:: DATA PROVIDED ::

■ ■ ■ ■ ■ ■ ■

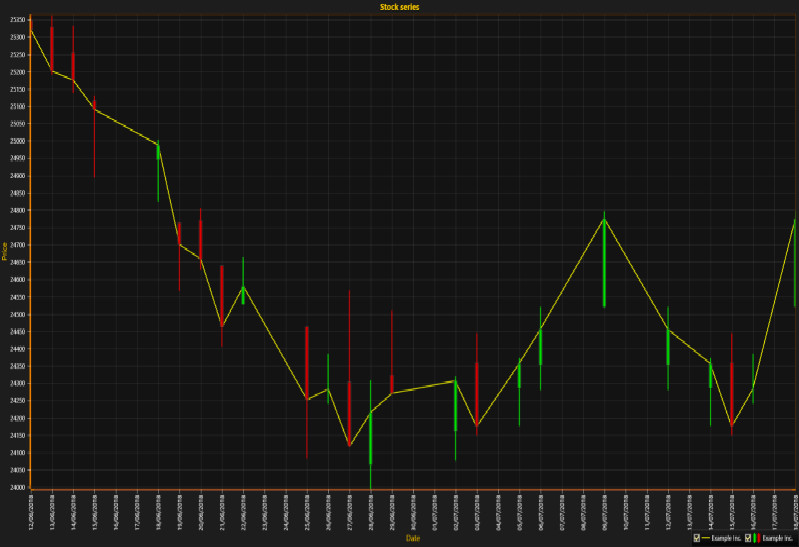Click the yellow line low point at 27/06/2018
Screen dimensions: 799x547
point(349,446)
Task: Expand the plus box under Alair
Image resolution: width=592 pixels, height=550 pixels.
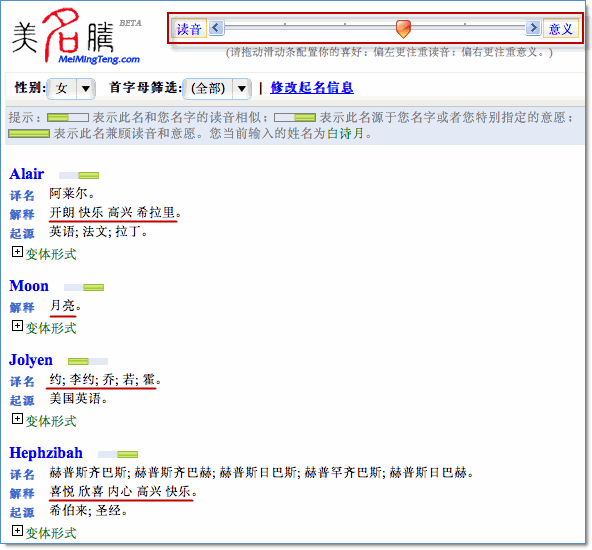Action: [17, 252]
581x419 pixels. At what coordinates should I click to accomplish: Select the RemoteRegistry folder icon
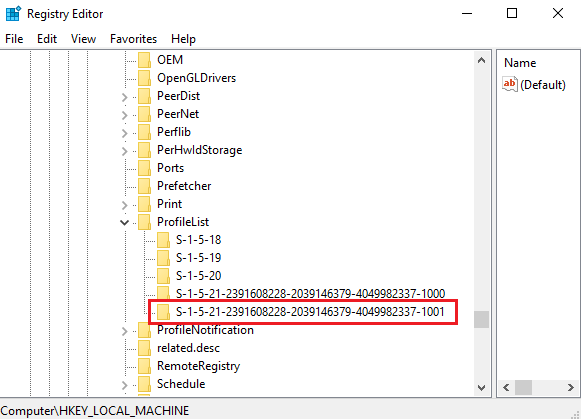tap(144, 366)
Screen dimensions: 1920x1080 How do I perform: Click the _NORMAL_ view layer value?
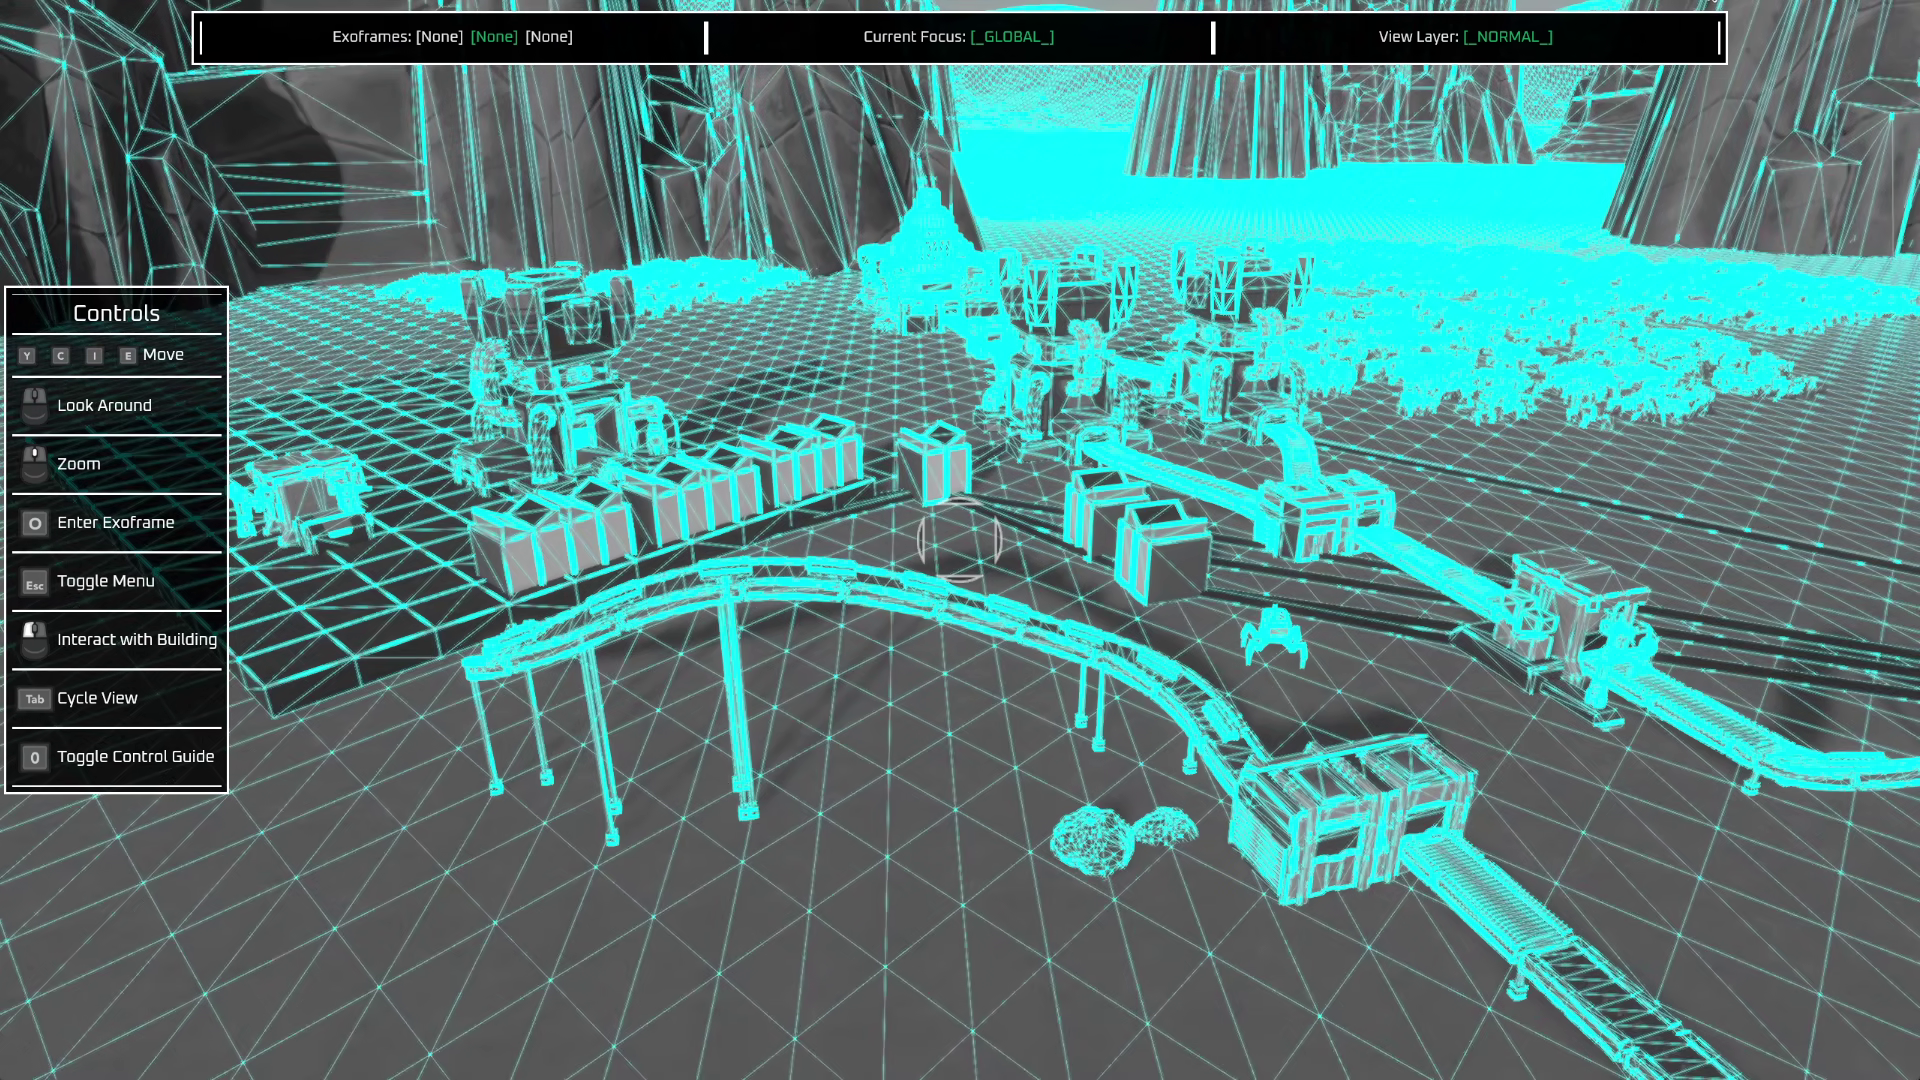[x=1508, y=37]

■ ■ ■ ■ ■ ■ ■

:: WORK ORDER ::
In the copy, include exactly the lines from the one containing "Task: Expand the plus box under Alair" through the last line of the records, and no pictures or other text.

:: ANSWER TO THIS EXERCISE ::
Task: Expand the plus box under Alair
Image resolution: width=592 pixels, height=550 pixels.
Action: [17, 252]
581x419 pixels. At what coordinates should I click to accomplish: Select the RemoteRegistry folder icon
tap(144, 366)
Screen dimensions: 1920x1080 How do I perform: Click the _NORMAL_ view layer value?
[x=1508, y=37]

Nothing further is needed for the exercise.